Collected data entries
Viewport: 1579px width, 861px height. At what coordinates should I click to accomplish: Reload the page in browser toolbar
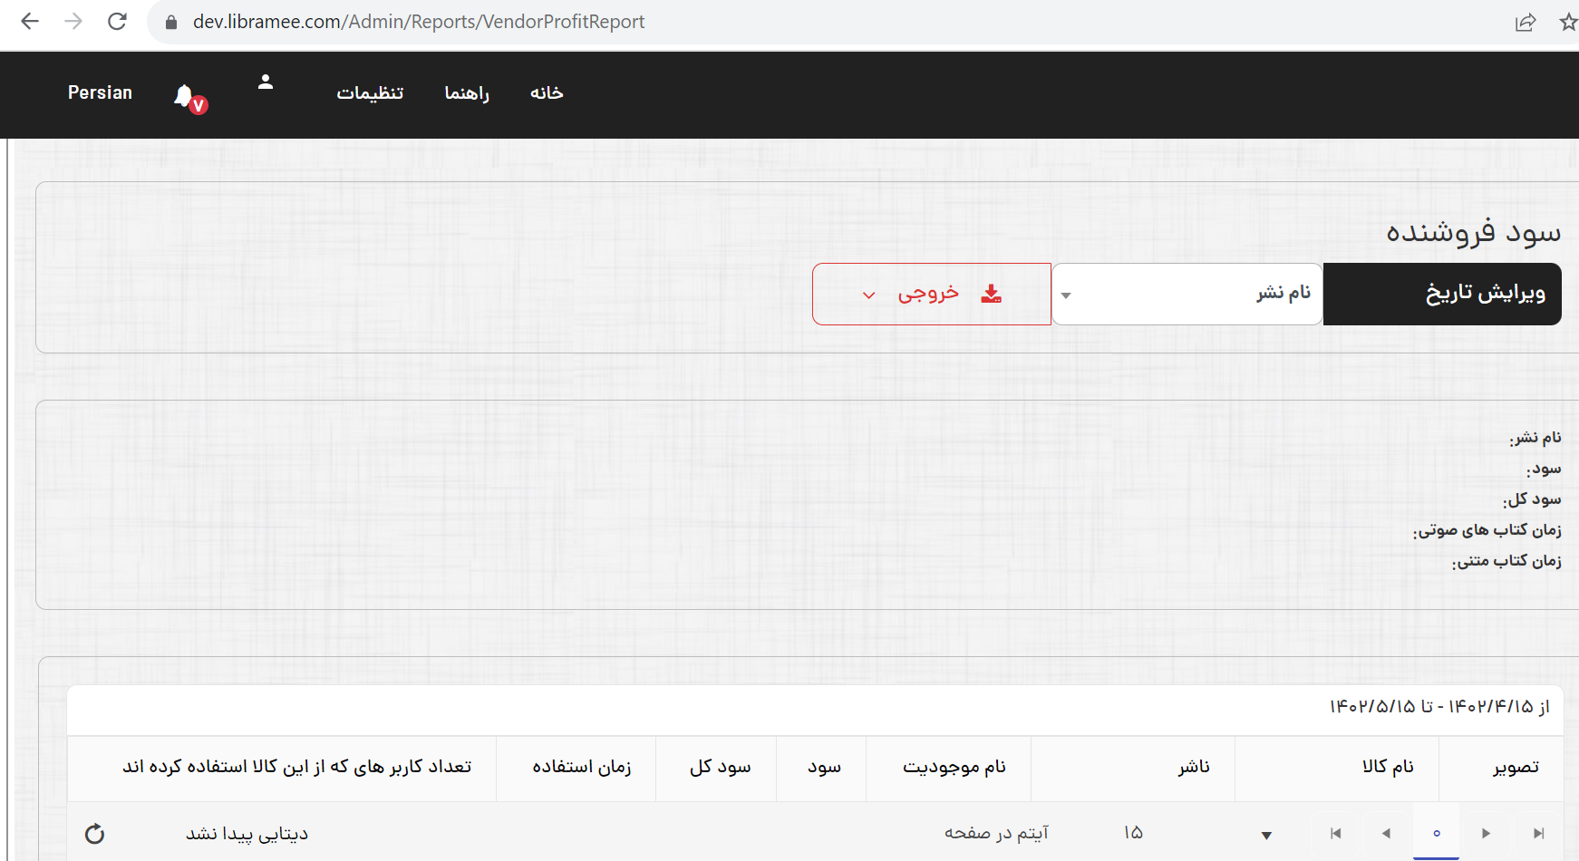(x=117, y=22)
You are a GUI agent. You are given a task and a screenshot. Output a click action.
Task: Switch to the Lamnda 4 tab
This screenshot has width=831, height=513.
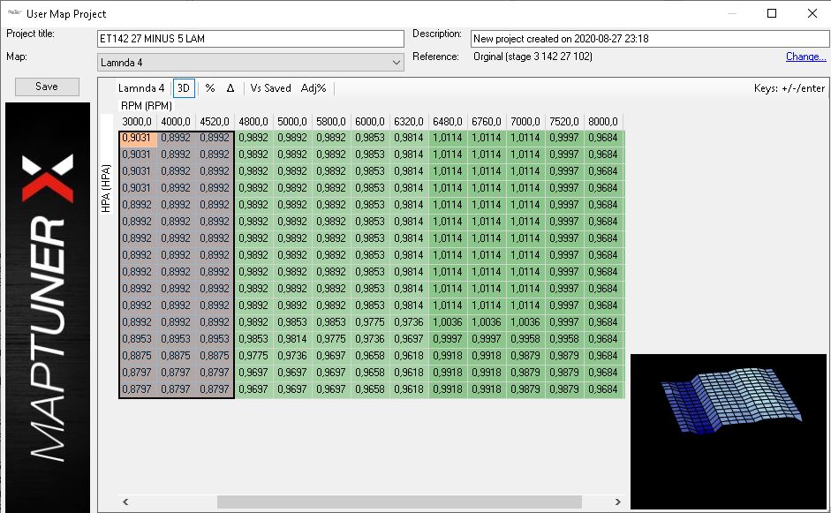(140, 87)
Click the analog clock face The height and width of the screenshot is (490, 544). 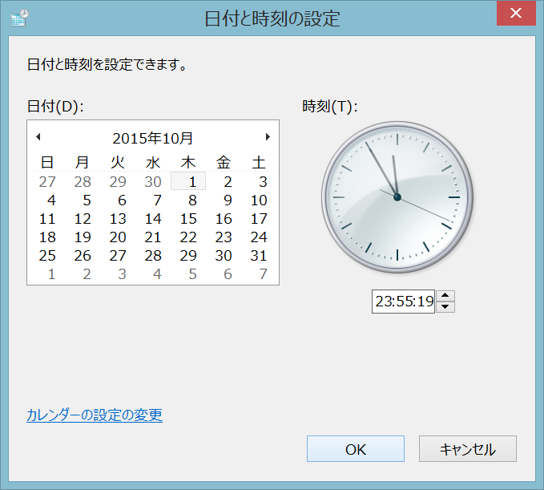(397, 196)
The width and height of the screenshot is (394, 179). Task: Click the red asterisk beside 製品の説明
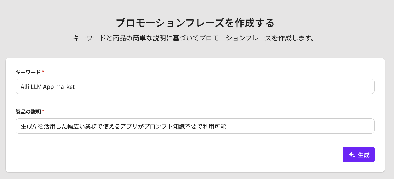coord(43,111)
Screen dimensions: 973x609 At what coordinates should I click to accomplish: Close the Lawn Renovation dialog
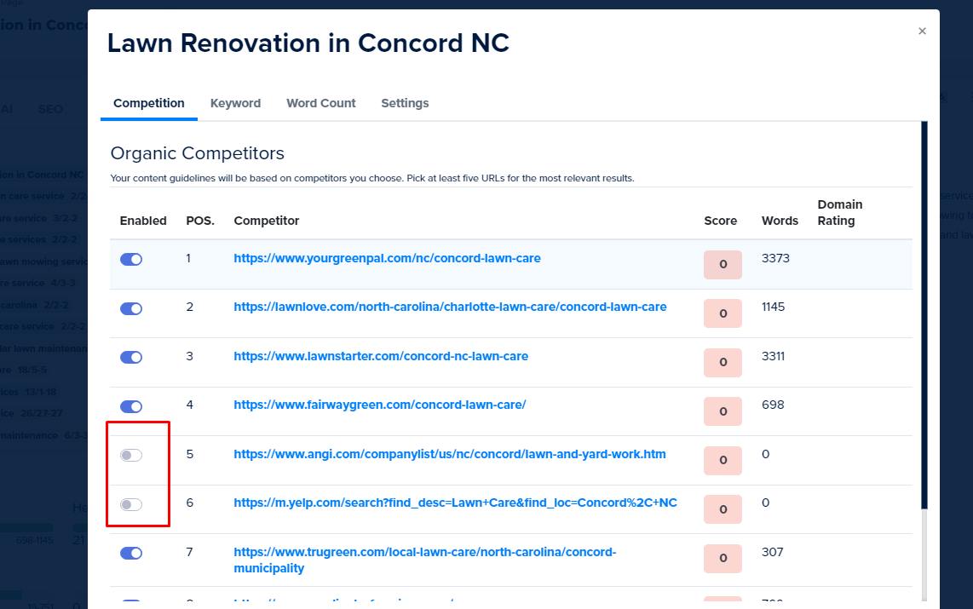click(922, 31)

**Try it**
Beginning with the first line of the records, write out every line up to and including the one with "Task: Switch to the Lamnda 4 tab", exactly, and omit all pictures.

**Task response**
Viewport: 1579px width, 861px height. At what coordinates should I click to accomplish: Reload the page in browser toolbar
(x=117, y=22)
You are a GUI agent. You are given a task and a screenshot. Output a click action.
Task: Switch to the Lamnda 4 tab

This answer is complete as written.